WORK TO BE COMPLETED
Please return every line from the entries that has the string "accomplish" in it.

Stored records:
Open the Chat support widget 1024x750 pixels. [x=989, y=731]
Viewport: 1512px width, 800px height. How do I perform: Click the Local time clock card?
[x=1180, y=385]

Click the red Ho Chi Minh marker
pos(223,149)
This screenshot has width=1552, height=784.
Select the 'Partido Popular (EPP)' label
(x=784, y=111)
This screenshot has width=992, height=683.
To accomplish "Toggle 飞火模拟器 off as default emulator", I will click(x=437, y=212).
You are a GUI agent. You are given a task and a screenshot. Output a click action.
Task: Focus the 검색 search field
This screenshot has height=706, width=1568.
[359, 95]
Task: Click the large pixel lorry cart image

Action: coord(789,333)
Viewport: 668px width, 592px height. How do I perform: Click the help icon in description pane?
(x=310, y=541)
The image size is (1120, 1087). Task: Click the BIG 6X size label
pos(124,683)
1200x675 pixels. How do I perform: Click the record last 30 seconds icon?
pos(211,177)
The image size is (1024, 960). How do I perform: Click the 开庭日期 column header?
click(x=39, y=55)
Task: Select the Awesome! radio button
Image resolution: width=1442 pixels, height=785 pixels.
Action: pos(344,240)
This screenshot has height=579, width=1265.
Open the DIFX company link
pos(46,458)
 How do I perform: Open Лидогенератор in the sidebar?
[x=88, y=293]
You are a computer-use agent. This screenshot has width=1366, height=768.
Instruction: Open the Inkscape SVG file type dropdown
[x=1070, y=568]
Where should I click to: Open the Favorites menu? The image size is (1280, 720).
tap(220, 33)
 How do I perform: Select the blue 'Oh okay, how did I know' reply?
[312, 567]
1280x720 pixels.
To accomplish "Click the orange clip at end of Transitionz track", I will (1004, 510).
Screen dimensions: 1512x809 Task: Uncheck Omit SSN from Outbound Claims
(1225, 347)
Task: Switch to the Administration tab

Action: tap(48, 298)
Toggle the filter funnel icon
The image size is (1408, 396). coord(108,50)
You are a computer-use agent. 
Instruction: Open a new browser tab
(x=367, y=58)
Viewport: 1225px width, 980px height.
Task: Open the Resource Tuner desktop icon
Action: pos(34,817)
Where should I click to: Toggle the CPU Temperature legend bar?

ANSWER
To accomplish "Toggle 飞火模拟器 off as default emulator", I will click(x=437, y=212).
To accomplish "Click the orange clip at end of Transitionz track", I will (1004, 510).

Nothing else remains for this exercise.